The Map Behind the Flow: Finite-Step Gradient Descent as a Dynamical System

2026-07-06Machine Learning

Machine LearningArtificial Intelligence
AI summary

The authors explore how gradient descent, a method used to train deep learning models, behaves as a discrete process rather than a smooth one. They use simplified models that keep key deep learning features to show that certain training behaviors, like oscillations and stability edges, come from the training process itself and not from failure. Their work reveals that the learning rate affects which solutions the training finds by influencing the dynamics and resulting representations. These findings hold even with factors like data complexity, nonlinearities, and randomness. Overall, the authors show that the learning rate shapes how models learn, beyond just ensuring stable updates.

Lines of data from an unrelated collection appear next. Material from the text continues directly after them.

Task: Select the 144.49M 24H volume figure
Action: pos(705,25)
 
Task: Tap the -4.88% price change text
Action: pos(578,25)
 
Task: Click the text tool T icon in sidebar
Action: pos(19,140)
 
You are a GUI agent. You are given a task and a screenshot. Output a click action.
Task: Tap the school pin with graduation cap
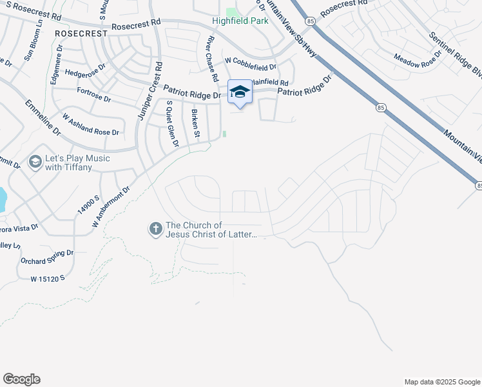point(240,92)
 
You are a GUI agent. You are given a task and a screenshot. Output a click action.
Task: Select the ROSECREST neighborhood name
point(80,32)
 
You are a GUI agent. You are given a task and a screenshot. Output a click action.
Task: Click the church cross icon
point(155,229)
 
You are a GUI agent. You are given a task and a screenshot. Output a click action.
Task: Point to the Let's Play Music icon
point(35,162)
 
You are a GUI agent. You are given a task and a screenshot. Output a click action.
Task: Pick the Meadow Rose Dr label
point(416,62)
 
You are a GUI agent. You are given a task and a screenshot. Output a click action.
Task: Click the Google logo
point(21,379)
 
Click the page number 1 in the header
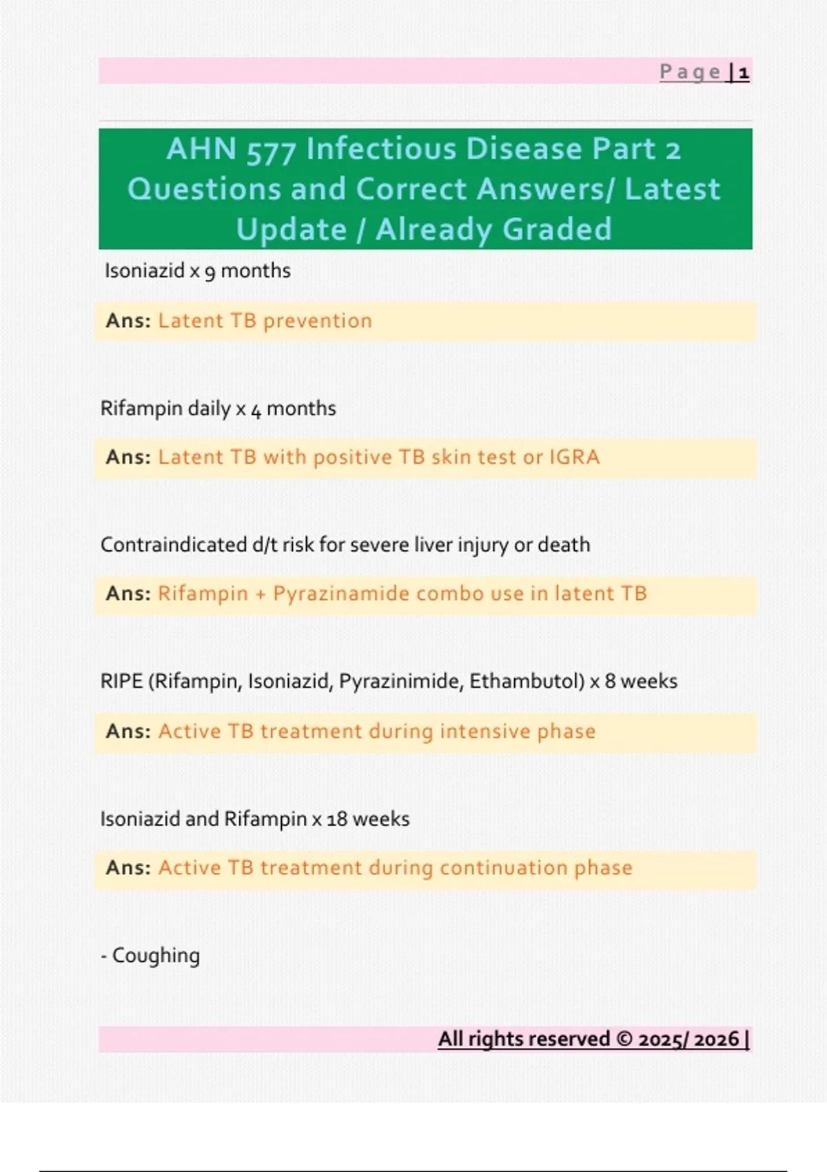(x=744, y=72)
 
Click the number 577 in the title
(x=272, y=150)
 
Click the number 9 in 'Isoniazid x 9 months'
(x=210, y=272)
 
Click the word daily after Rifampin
(x=209, y=408)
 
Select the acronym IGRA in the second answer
(x=574, y=457)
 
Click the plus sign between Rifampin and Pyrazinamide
(x=260, y=594)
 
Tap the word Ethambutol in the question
(x=527, y=681)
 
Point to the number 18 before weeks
(x=336, y=819)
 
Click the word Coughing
(x=156, y=956)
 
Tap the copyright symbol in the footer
(x=624, y=1039)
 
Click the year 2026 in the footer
(x=717, y=1039)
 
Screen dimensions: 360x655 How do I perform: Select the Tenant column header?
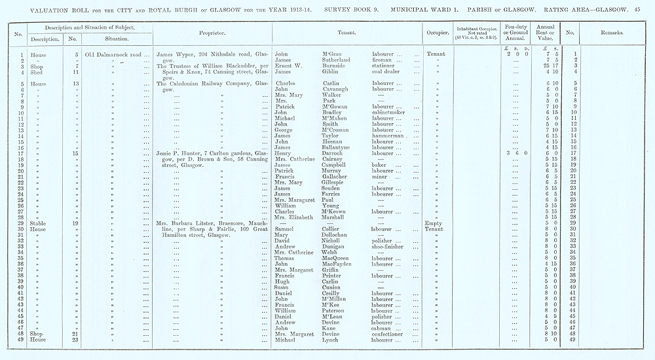pos(346,31)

gradient descentedge of stabilitydiscrete dynamical systemdeep linear networkslearning ratebifurcationspectral edgesrepresentation learningoscillationsfactorization
Authors
Thomas Hofmann
Abstract
Many phenomena of deep learning are dynamical: they concern not only which minima exist, but how gradient descent reaches, avoids, or selects among them. Edge-of-stability behavior, sharpness oscillations, catapult phases, balancing, and movement toward flatter representations are effects of the training map itself, and are poorly captured by the small-step gradient-flow limit. This paper studies fixed-step gradient descent as a discrete dynamical system in a hierarchy of exactly solvable models retaining basic structures of deep learning: depth, factorization, width, data coupling, activation, and stochasticity. The starting point is the balanced scalar reduction of a deep linear chain, giving a quartic loss and a cubic gradient map whose post-edge behavior is explicit. Under the natural large-depth scaling, this dynamics converges to a universal Ricker-type map. The edge of stability is therefore not a breakdown of optimization, but the first bifurcation of the training map. Embedding the scalar dynamics back into factored models turns these regimes into learning phenomena. Finite steps break conservation laws of gradient flow and contract factorization imbalance; residual oscillations move parameters toward flatter, more balanced representations. Wider linear networks produce a ladder of spectral edges, so the optimal learning rate can lie beyond the first edge. Data coupling, nonlinear activations, and stochastic targets preserve the same organizing principle: finite-step oscillations drive alignment, balancing, and representation selection. Thus the learning rate is not merely a numerical stability parameter. It is a structural parameter of the training dynamics, determining its attractors and shaping the representations gradient descent selects.